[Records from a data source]
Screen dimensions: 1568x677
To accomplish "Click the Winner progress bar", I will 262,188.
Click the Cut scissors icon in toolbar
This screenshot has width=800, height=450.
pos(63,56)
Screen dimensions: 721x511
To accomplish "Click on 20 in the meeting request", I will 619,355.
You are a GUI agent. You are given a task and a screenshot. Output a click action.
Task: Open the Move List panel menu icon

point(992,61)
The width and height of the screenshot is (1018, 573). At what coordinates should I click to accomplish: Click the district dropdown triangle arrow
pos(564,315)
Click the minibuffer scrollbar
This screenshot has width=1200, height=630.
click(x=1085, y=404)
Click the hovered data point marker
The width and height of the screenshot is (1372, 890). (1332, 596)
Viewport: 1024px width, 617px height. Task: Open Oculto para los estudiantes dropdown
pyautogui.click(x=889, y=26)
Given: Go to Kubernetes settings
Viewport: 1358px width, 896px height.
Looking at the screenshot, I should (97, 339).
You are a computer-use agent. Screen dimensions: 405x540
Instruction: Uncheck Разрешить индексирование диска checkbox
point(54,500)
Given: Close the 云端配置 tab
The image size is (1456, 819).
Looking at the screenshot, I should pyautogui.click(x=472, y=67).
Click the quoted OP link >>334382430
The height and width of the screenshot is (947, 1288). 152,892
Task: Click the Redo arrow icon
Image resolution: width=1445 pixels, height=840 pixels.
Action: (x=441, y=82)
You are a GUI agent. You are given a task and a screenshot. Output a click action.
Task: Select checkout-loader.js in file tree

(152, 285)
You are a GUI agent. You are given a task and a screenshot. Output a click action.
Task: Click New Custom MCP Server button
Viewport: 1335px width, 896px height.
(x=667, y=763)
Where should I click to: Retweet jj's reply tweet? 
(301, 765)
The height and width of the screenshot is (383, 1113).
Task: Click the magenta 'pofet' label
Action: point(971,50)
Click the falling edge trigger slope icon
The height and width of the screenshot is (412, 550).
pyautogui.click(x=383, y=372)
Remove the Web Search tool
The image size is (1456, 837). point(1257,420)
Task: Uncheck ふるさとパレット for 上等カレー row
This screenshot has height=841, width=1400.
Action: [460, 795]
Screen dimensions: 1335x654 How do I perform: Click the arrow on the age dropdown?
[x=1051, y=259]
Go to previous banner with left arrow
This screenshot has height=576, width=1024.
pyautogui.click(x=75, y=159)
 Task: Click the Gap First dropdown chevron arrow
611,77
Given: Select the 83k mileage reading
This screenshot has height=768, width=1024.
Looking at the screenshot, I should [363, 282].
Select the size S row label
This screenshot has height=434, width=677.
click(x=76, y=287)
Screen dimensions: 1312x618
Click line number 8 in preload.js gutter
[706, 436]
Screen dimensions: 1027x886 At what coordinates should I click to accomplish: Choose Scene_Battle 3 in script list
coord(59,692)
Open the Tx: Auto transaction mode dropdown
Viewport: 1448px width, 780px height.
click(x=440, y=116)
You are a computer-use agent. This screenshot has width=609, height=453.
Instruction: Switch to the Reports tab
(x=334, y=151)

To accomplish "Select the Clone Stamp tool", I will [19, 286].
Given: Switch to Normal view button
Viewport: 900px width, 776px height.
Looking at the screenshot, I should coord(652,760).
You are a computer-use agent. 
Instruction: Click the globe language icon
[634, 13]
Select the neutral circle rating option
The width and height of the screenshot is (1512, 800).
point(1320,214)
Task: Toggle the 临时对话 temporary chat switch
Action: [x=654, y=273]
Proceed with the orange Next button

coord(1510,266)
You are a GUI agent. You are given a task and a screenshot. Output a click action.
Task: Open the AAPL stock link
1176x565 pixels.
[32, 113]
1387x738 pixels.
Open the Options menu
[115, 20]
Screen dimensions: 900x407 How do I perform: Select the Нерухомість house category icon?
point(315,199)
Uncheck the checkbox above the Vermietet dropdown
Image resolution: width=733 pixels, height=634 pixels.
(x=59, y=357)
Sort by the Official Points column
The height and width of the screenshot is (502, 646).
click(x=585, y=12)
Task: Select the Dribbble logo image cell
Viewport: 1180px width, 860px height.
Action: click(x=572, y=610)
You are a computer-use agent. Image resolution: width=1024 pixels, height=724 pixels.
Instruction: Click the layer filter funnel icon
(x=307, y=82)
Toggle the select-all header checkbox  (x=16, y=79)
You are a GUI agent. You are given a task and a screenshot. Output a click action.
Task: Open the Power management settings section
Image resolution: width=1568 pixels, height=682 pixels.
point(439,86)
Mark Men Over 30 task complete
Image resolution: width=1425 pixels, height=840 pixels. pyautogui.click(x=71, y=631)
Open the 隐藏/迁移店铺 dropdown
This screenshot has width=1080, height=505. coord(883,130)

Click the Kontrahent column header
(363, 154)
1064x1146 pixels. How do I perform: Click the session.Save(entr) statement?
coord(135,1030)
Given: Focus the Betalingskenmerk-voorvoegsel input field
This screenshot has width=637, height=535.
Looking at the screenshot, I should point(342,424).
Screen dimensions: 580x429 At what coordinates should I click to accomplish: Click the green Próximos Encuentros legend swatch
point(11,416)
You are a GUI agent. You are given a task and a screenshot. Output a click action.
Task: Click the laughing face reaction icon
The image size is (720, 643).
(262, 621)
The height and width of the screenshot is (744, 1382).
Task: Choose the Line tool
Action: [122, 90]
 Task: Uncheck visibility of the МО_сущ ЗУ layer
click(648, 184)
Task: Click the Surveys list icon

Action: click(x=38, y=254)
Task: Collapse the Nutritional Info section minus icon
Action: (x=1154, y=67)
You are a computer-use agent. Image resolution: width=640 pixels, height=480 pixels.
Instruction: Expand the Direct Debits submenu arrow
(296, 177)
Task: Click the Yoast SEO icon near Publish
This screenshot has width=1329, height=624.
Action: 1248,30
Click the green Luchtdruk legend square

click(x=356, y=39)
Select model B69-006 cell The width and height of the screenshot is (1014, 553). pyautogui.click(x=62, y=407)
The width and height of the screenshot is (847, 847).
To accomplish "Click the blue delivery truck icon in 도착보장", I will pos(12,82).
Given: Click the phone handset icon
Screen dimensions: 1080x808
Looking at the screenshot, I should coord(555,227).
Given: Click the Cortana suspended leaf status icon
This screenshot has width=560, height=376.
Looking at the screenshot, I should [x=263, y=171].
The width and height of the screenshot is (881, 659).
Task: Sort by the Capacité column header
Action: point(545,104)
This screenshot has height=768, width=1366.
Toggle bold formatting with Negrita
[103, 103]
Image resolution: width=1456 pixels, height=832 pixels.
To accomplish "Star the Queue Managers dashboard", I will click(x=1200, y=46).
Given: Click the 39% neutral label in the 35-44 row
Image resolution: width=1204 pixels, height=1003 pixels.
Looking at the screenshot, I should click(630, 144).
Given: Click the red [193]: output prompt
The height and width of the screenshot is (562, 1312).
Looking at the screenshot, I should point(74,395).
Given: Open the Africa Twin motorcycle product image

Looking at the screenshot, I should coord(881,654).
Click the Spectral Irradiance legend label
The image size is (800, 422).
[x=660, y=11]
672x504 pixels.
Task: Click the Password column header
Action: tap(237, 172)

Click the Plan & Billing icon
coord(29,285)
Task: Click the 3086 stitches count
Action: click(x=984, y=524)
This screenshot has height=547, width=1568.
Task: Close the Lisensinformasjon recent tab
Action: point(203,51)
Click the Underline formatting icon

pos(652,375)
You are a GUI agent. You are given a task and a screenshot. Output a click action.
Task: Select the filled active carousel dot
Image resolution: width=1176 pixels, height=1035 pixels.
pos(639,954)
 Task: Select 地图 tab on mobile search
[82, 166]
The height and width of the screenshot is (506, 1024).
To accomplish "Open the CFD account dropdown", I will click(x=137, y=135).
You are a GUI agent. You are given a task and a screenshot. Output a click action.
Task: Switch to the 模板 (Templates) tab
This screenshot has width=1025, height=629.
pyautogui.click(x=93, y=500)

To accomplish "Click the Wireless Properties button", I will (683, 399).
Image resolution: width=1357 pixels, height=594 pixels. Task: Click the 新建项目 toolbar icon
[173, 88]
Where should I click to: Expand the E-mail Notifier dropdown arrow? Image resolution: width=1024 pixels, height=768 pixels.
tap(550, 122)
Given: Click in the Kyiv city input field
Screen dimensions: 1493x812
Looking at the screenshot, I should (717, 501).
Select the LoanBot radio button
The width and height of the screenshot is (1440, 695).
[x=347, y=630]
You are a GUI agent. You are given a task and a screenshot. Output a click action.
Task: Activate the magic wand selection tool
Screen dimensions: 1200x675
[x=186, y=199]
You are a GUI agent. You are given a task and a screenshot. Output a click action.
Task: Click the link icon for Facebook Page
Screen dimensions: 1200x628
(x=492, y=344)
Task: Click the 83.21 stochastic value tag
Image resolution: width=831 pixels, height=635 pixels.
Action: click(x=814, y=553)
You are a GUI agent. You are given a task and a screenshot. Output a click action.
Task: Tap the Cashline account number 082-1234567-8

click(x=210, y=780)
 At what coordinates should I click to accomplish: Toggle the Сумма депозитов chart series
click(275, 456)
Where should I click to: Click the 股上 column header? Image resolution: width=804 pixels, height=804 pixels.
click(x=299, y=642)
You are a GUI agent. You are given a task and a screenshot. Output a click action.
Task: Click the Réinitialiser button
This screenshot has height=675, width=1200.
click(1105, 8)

- THE TASK -
Return each full line of the entries that contains the word "settings".

- RESPONSE AREA -
Given: Go to Kubernetes settings
Task: Open the Power management settings section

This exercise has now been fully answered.